Andere Widersprüche fallen einem erst später ein, wenn man genauer über die Geschichte nachdenkt: Warum invertierte Personen manchmal in der Lage sind, sich vorwärts zu bewegen, dann aber wie Puppen durch die Gegend geschleudert werden, als hätten sie keinen eigenen Willen (so geschehen beim Kampf des Protagonisten gegen sich selbst), ist nur eine dieser Fragen, auf die es keine Antwort gibt, außer: Weil der Autor es so wollte. Und das ist die schlechteste Antwort, die es geben kann.
Es gibt noch jede Menge anderer Ungereimtheiten und Fehler, die den Film über weite Strecken zu einem Ärgernis machen, auch wenn man sich die ganze Zeit über sagt: Man muss es nicht verstehen. Aber als Zuschauer sucht man eben zwangsläufig nach einer inneren Logik, und die Geschichte sollte schon kohärent sein.
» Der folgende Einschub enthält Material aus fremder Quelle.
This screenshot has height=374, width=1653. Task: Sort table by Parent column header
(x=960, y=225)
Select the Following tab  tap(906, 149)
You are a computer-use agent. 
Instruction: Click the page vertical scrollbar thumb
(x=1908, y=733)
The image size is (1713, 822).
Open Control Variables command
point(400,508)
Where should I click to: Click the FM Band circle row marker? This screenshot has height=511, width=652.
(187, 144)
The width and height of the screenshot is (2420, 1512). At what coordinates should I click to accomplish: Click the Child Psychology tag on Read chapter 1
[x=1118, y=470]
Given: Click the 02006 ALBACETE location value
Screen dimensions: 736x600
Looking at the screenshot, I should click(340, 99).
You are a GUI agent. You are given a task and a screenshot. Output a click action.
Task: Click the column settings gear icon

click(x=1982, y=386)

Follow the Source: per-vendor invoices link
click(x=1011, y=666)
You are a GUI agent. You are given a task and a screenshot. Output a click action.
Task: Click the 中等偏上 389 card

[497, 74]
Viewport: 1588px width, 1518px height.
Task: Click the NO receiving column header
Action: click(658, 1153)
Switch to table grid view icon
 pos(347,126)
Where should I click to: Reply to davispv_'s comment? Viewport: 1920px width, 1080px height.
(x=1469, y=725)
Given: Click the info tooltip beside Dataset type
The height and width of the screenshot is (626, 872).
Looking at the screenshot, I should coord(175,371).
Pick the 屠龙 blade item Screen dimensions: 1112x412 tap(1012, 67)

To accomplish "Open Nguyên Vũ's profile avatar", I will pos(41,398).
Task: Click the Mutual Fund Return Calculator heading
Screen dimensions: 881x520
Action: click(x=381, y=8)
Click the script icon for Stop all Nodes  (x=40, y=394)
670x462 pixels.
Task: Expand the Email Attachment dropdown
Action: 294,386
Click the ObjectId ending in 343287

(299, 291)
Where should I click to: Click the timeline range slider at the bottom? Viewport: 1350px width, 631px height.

Entweder können sich invertierte Personen frei bewegen oder eben nicht. Entweder brauchen sie in diesem Zustand ihren eigenen Sauerstoff oder nicht. Wenn es keine Regeln gibt, herrscht Willkür, und die führt schließlich zur Langeweile.
Eine Weile lässt man sich bereitwillig in diese faszinierende Welt entführen, man erfreut sich an den schönen Bildern, amüsiert sich über Pattinsons Auftritte und bestaunt die tollen Effekte. Doch sobald man versucht, sich den Plot zusammenzureimen, zerfällt die Story wie ein nasser Zwieback. Am Ende wünscht man sich, man könnte selbst invertieren, in der Hoffnung, dass der Film rückwärts erzählt mehr Sinn ergibt – oder man wenigstens die investierte Lebenszeit zurückbekommt.